[Data shown Boundary: Start]

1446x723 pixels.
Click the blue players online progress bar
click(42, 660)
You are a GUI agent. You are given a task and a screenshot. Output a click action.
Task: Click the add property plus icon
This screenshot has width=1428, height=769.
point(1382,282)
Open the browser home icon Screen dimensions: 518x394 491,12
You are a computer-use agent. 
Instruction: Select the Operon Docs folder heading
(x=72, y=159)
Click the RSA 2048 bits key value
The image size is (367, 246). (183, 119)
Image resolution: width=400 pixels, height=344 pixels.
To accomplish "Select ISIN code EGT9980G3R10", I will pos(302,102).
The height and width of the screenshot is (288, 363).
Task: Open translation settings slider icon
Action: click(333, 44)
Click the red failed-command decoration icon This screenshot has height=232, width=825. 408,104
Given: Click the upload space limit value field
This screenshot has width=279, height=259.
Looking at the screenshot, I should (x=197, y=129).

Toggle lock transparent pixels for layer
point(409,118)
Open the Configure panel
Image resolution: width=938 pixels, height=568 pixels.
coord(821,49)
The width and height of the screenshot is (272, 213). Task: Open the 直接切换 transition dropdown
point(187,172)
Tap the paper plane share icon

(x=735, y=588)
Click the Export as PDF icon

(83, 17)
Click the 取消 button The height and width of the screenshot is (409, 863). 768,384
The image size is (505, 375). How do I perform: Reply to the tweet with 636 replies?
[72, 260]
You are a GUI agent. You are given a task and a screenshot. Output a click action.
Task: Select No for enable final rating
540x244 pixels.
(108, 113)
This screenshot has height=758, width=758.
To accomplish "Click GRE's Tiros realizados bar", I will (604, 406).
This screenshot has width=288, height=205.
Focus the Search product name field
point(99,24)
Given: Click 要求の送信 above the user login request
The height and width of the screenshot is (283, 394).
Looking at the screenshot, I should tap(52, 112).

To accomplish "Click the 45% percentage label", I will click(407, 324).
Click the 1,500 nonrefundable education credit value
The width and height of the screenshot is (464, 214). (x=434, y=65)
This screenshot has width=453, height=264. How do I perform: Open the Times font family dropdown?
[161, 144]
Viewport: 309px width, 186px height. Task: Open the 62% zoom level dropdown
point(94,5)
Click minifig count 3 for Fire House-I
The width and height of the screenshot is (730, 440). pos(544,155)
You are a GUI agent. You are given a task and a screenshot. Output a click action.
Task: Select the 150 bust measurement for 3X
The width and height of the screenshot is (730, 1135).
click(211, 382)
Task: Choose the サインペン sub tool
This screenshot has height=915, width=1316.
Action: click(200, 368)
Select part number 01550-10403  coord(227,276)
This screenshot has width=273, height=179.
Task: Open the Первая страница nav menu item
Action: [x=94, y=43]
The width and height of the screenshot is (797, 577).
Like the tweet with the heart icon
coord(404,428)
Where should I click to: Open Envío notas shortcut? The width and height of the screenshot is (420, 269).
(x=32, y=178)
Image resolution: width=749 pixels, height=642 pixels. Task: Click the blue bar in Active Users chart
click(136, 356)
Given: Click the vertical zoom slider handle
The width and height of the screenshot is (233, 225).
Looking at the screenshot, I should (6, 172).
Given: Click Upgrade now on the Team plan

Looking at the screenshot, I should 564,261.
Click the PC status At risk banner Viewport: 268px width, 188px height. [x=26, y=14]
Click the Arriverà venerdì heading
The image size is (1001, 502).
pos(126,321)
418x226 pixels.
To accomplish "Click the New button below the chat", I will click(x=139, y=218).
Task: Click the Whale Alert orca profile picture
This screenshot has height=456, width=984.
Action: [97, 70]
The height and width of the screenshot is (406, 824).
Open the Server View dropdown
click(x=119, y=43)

[Data shown Boundary: End]

§ **About this exercise**
What is wanted is the complete set of entries, returned verbatim.

§ **Exercise answer**
1446x723 pixels.
Click the blue players online progress bar
click(42, 660)
You are a GUI agent. You are given a task and a screenshot. Output a click action.
Task: Click the add property plus icon
This screenshot has width=1428, height=769.
point(1382,282)
Open the browser home icon Screen dimensions: 518x394 491,12
You are a computer-use agent. 
Instruction: Select the Operon Docs folder heading
(x=72, y=159)
Click the RSA 2048 bits key value
The image size is (367, 246). (183, 119)
Image resolution: width=400 pixels, height=344 pixels.
To accomplish "Select ISIN code EGT9980G3R10", I will pos(302,102).
The height and width of the screenshot is (288, 363).
Task: Open translation settings slider icon
Action: click(333, 44)
Click the red failed-command decoration icon This screenshot has height=232, width=825. 408,104
Given: Click the upload space limit value field
This screenshot has width=279, height=259.
Looking at the screenshot, I should (x=197, y=129).

Toggle lock transparent pixels for layer
point(409,118)
Open the Configure panel
Image resolution: width=938 pixels, height=568 pixels.
coord(821,49)
The width and height of the screenshot is (272, 213). Task: Open the 直接切换 transition dropdown
point(187,172)
Tap the paper plane share icon

(x=735, y=588)
Click the Export as PDF icon

(83, 17)
Click the 取消 button The height and width of the screenshot is (409, 863). 768,384
The image size is (505, 375). How do I perform: Reply to the tweet with 636 replies?
[72, 260]
You are a GUI agent. You are given a task and a screenshot. Output a click action.
Task: Select No for enable final rating
540x244 pixels.
(108, 113)
This screenshot has height=758, width=758.
To accomplish "Click GRE's Tiros realizados bar", I will (604, 406).
This screenshot has width=288, height=205.
Focus the Search product name field
point(99,24)
Given: Click 要求の送信 above the user login request
The height and width of the screenshot is (283, 394).
Looking at the screenshot, I should tap(52, 112).

To accomplish "Click the 45% percentage label", I will click(407, 324).
Click the 1,500 nonrefundable education credit value
The width and height of the screenshot is (464, 214). (x=434, y=65)
This screenshot has width=453, height=264. How do I perform: Open the Times font family dropdown?
[161, 144]
Viewport: 309px width, 186px height. Task: Open the 62% zoom level dropdown
point(94,5)
Click minifig count 3 for Fire House-I
The width and height of the screenshot is (730, 440). pos(544,155)
You are a GUI agent. You are given a task and a screenshot. Output a click action.
Task: Select the 150 bust measurement for 3X
The width and height of the screenshot is (730, 1135).
click(211, 382)
Task: Choose the サインペン sub tool
This screenshot has height=915, width=1316.
Action: click(200, 368)
Select part number 01550-10403  coord(227,276)
This screenshot has width=273, height=179.
Task: Open the Первая страница nav menu item
Action: [x=94, y=43]
The width and height of the screenshot is (797, 577).
Like the tweet with the heart icon
coord(404,428)
Where should I click to: Open Envío notas shortcut? The width and height of the screenshot is (420, 269).
(x=32, y=178)
Image resolution: width=749 pixels, height=642 pixels. Task: Click the blue bar in Active Users chart
click(136, 356)
Given: Click the vertical zoom slider handle
The width and height of the screenshot is (233, 225).
Looking at the screenshot, I should (6, 172).
Given: Click Upgrade now on the Team plan

Looking at the screenshot, I should 564,261.
Click the PC status At risk banner Viewport: 268px width, 188px height. [x=26, y=14]
Click the Arriverà venerdì heading
The image size is (1001, 502).
pos(126,321)
418x226 pixels.
To accomplish "Click the New button below the chat", I will click(x=139, y=218).
Task: Click the Whale Alert orca profile picture
This screenshot has height=456, width=984.
Action: [97, 70]
The height and width of the screenshot is (406, 824).
Open the Server View dropdown
click(x=119, y=43)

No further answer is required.